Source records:
▼▼▼
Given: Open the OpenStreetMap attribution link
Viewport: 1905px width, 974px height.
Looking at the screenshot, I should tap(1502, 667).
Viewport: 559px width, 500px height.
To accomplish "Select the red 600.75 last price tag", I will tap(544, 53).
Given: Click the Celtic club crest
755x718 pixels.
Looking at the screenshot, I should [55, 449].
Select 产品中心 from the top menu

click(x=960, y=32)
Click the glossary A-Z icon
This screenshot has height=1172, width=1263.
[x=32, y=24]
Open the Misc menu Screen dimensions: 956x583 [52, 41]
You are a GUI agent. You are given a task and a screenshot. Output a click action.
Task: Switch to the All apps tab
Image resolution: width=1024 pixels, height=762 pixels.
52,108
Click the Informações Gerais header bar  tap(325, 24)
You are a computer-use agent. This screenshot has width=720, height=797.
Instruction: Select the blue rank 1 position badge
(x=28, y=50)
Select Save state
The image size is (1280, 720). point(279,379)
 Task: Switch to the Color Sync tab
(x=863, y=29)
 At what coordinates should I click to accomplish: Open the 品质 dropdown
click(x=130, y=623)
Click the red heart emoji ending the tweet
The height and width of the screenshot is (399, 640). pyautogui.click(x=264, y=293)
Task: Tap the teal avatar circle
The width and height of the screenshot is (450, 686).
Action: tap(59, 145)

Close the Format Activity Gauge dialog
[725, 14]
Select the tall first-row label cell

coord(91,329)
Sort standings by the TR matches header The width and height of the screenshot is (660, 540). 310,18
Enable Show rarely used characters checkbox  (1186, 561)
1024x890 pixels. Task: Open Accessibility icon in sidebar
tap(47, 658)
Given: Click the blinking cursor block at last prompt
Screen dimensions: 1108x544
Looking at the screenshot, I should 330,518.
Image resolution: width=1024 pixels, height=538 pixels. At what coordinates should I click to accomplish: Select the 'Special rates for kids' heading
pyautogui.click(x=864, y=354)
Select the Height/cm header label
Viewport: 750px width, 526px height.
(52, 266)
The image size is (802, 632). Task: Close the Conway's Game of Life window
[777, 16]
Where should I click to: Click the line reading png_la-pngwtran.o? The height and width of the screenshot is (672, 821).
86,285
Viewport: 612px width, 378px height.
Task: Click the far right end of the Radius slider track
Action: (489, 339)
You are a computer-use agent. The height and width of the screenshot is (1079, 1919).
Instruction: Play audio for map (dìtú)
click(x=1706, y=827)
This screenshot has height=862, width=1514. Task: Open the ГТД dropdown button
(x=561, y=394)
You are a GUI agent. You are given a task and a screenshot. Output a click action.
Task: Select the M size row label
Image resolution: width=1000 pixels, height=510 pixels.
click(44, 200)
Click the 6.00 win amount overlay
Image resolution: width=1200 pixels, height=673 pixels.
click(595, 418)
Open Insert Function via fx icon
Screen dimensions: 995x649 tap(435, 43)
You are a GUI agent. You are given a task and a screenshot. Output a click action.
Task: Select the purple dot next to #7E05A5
▲▲▲
- **Required action**
Every line of the data above that includes "computer" should be listed.

- **Completed task**
You are a computer-use agent. This screenshot has width=720, height=797.
You are a computer-use agent. The height and width of the screenshot is (1079, 1919).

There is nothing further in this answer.